▸ **Goal of the exercise**:
Beginning with the line below that contains "業務用消火器【新規格】 (141, 256)" and ending with the line that contains "Calabria (479, 1663)", copy every line exactly. Copy nothing else.

Stored data entries:
==*==

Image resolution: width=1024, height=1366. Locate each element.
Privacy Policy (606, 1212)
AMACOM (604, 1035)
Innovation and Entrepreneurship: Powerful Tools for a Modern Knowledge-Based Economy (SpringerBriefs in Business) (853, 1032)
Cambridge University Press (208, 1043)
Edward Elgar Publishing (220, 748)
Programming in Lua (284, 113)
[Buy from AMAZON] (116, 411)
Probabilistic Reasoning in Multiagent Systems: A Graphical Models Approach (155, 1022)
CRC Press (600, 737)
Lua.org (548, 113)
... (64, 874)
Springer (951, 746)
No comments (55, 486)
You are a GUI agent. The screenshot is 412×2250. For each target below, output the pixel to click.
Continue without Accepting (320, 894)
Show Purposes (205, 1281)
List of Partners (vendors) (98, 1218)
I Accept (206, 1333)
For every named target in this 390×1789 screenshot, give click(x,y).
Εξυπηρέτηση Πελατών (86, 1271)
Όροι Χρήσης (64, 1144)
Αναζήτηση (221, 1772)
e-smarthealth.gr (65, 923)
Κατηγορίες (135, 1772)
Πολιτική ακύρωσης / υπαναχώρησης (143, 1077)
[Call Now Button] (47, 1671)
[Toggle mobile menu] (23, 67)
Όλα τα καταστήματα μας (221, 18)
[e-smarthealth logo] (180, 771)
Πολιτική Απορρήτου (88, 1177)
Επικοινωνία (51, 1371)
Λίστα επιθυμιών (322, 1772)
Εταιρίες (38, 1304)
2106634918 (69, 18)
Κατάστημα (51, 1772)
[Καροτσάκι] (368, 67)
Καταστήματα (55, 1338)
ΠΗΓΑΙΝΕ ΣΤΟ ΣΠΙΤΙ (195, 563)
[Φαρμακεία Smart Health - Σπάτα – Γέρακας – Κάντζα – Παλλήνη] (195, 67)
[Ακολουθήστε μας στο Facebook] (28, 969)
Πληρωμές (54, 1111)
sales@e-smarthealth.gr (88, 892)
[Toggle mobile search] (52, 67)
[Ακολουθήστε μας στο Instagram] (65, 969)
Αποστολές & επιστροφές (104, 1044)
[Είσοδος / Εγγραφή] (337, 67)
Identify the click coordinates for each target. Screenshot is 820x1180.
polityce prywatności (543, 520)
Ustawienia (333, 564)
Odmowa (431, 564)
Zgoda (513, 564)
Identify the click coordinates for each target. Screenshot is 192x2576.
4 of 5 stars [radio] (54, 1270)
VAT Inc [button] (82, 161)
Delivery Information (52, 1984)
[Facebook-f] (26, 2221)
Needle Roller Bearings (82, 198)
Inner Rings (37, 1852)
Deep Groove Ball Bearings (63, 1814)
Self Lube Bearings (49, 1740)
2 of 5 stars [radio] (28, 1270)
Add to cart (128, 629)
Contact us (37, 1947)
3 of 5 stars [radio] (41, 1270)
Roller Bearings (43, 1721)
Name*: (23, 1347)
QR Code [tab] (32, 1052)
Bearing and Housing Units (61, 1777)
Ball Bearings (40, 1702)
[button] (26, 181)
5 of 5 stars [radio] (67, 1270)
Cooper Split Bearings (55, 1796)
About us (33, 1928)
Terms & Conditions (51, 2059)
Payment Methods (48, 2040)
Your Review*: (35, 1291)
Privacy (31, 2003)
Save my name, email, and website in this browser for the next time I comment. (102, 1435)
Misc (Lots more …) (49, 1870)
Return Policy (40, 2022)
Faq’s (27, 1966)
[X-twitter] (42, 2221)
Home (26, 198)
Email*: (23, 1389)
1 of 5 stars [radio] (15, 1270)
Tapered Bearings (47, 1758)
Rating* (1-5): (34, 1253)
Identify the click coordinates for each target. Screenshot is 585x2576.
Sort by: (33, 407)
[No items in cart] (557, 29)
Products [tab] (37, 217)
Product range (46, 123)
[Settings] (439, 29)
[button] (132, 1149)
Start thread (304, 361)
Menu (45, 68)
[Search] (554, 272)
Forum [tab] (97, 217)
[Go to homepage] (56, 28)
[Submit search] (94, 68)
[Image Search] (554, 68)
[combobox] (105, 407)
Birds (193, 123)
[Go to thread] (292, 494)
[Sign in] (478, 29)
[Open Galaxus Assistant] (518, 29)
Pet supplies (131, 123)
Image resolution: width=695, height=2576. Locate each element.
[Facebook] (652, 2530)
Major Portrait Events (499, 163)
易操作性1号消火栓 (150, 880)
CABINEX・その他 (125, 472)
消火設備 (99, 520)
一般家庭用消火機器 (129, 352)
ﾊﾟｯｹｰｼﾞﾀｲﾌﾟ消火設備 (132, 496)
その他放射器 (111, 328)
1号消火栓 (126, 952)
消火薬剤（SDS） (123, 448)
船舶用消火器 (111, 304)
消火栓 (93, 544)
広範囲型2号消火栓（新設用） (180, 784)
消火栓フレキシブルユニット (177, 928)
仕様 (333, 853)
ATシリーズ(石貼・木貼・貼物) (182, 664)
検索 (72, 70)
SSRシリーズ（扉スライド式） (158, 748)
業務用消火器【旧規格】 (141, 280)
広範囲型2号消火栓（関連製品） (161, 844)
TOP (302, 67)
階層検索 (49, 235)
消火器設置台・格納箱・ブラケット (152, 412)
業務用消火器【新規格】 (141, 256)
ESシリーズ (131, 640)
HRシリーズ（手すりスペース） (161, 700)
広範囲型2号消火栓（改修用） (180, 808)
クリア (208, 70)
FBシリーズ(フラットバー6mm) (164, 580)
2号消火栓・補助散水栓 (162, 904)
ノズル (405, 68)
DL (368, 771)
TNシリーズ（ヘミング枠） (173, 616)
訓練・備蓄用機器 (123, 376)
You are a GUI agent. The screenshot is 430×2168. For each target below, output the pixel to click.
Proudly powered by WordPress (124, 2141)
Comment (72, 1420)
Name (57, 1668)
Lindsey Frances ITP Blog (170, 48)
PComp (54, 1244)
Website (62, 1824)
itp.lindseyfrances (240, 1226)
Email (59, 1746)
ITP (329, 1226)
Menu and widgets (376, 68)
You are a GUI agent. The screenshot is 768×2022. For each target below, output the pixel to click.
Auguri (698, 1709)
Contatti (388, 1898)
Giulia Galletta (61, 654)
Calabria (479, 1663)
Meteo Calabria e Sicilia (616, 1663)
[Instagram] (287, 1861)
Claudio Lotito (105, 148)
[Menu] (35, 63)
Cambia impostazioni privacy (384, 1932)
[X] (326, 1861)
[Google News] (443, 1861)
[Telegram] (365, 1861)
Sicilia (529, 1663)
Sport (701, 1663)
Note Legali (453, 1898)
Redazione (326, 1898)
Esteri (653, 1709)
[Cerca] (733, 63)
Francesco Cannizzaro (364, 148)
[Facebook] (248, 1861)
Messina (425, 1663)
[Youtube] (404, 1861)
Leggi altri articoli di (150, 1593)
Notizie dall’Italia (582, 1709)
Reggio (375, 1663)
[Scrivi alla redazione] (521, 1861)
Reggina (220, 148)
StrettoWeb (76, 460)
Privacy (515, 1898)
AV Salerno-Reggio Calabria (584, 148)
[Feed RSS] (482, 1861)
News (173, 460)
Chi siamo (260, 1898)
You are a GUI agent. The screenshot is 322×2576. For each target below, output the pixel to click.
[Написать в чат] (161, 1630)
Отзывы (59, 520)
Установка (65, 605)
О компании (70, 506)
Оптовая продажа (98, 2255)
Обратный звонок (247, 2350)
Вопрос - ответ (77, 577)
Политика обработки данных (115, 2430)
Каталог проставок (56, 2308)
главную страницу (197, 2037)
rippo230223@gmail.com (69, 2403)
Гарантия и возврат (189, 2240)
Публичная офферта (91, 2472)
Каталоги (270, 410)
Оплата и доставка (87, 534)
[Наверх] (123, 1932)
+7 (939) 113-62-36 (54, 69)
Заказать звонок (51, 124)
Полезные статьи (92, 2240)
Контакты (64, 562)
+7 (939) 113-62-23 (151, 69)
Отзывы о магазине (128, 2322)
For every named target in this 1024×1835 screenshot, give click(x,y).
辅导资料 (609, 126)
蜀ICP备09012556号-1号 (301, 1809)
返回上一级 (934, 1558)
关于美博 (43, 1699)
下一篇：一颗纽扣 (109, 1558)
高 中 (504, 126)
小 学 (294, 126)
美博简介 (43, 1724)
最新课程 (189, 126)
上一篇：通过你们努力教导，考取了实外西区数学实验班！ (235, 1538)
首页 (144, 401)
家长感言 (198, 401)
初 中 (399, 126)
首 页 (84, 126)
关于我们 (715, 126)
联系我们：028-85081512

==*==

▸ **Answer space**:
業務用消火器【新規格】 (141, 256)
ESシリーズ (131, 640)
HRシリーズ（手すりスペース） (161, 700)
広範囲型2号消火栓（改修用） (180, 808)
クリア (208, 70)
FBシリーズ(フラットバー6mm) (164, 580)
2号消火栓・補助散水栓 (162, 904)
ノズル (405, 68)
DL (368, 771)
TNシリーズ（ヘミング枠） (173, 616)
訓練・備蓄用機器 (123, 376)
You are a GUI agent. The screenshot is 430×2168. For each target below, output the pixel to click.
Proudly powered by WordPress (124, 2141)
Comment (72, 1420)
Name (57, 1668)
Lindsey Frances ITP Blog (170, 48)
PComp (54, 1244)
Website (62, 1824)
itp.lindseyfrances (240, 1226)
Email (59, 1746)
ITP (329, 1226)
Menu and widgets (376, 68)
You are a GUI agent. The screenshot is 768×2022. For each target below, output the pixel to click.
Auguri (698, 1709)
Contatti (388, 1898)
Giulia Galletta (61, 654)
Calabria (479, 1663)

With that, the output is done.